Let’s give it a try:

Hooray! choice now has only the content we’re interested in… not so quite yet. Actually there is still an intruder 🐱‍👤. Did you find it yet?

Trim the edges off!

The read_line function does exactly what it’s intended for: reading the user inputs until the Enter key is pressed. The thing is that it also captures the actual line return character and saves it inside choice. The while condition always evaluates to true: "q\n" != "q". On the other hand the if condition always evaluates to false: "p\n" == "p".

The fix is simple.
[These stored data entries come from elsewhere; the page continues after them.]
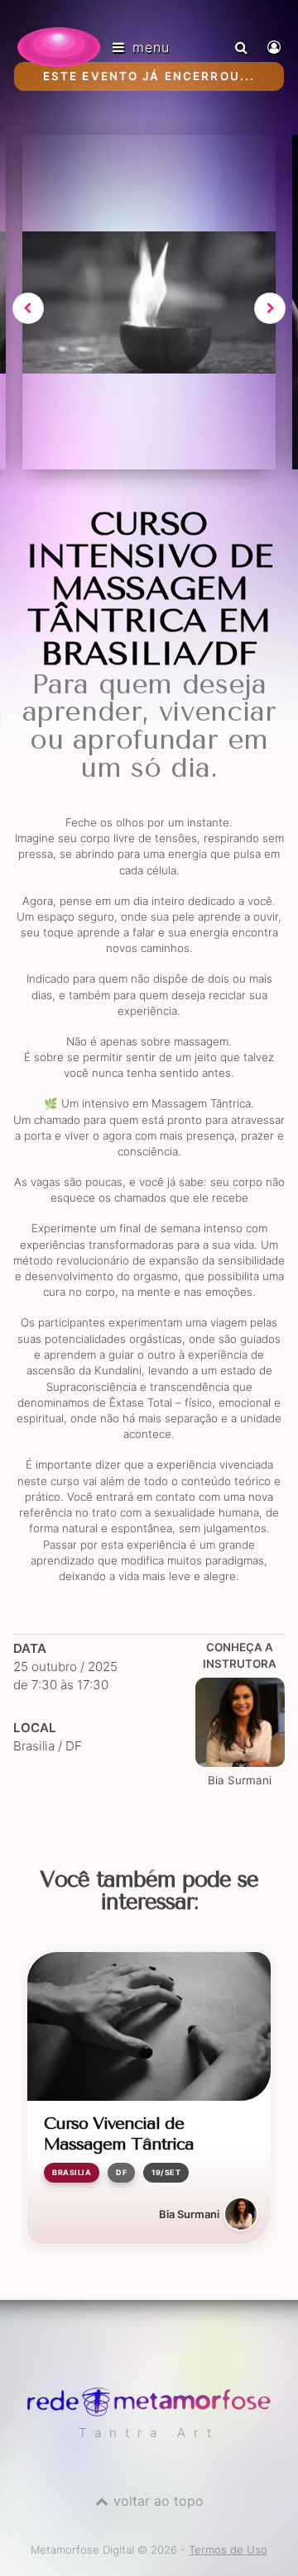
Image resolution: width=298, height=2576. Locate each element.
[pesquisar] (243, 47)
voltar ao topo (158, 2501)
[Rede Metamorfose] (149, 2412)
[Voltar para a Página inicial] (58, 47)
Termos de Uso (228, 2549)
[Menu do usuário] (276, 47)
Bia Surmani (240, 1780)
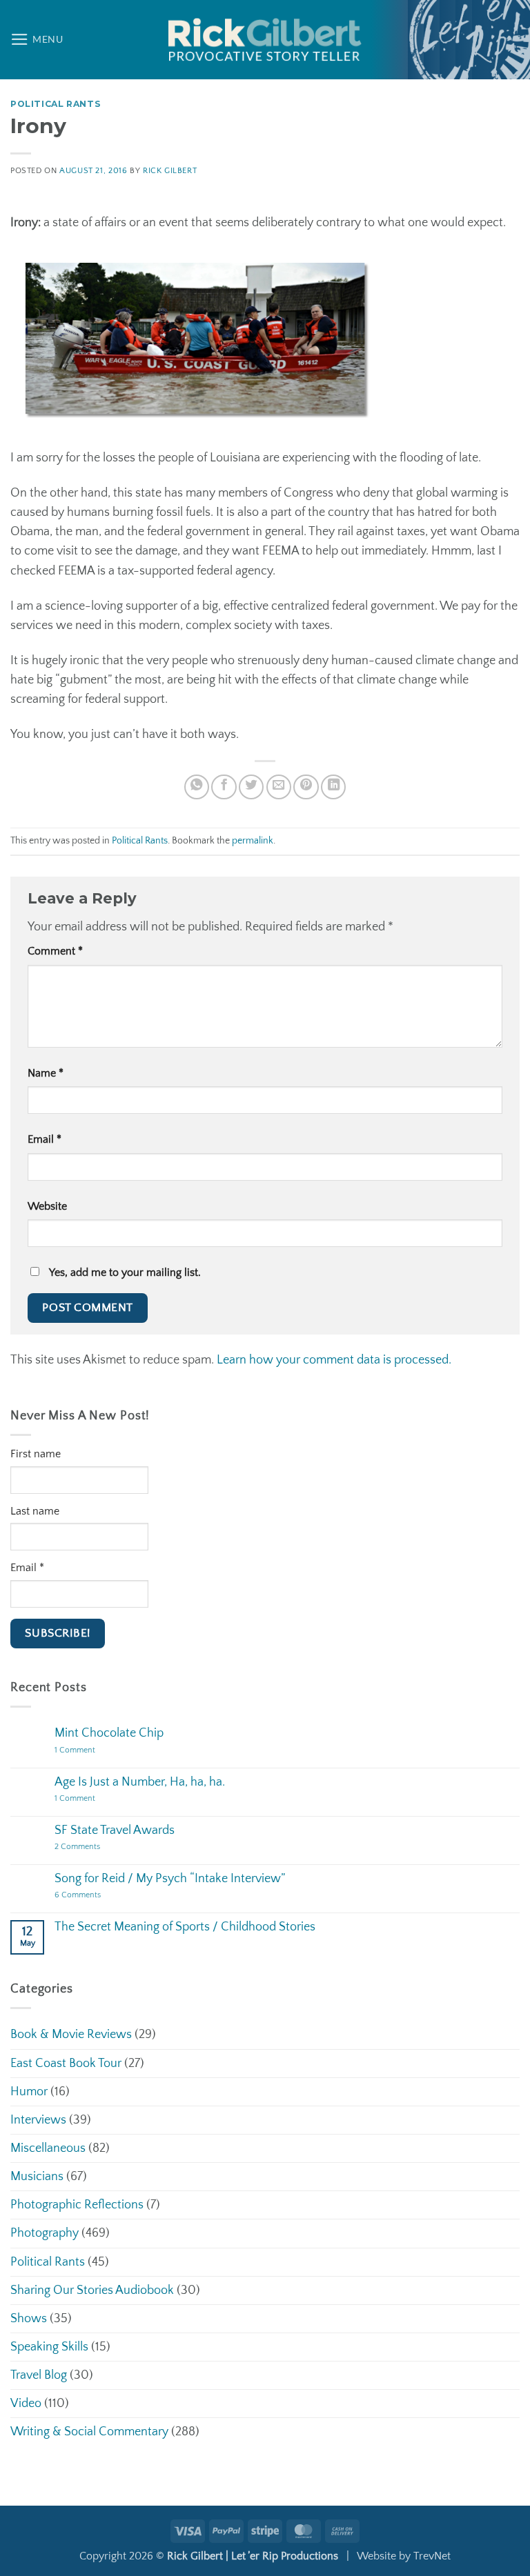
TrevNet (432, 2556)
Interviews (38, 2120)
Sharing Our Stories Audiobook (92, 2290)
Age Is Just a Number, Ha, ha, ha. (140, 1782)
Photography (44, 2233)
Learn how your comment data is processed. (334, 1360)
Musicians (36, 2177)
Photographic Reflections (77, 2205)
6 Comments (96, 1895)
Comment (55, 951)
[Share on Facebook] (223, 787)
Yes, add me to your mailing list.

Use the String.trim() function instead of as_str() in the conditions. We don’t need to call again as_str() because trim() returns a &str.

Let’s give it a try:

We’re done! Our little program works properly now. 🤝

The final program is:

use std::io;
use std::io::Write;

fn main() {
    let mut choice = String::new();

    while choice.trim() != "q" {
        choice.clear();

        println!("What do you want to do?");
        println!("(p)rint hello");
        println!("(q)uit the program");

        print!("Your choice: ");
        io::stdout().flush().expect("Cannot flush stdout");

        io::stdin()
            .read_line(&mut choice)
            .expect("Cannot read user input");

        println!();

        println!("You selected: {}", choice);
        if choice.trim() == "p" {
            println!("Hello!");
            println!();
        };
    }
}

Conclusion

We learned that flush is needed when you want to display the content of the current line without waiting for an actual line ending character. We saw that read_line appends the user inputs into the variable it’s passed rather than replacing its content. Finally we discovered that we need to clear any whitespace and line ending character from the user inputs in order to properly compare it with string slices.

That’s it for today. I hope it helped!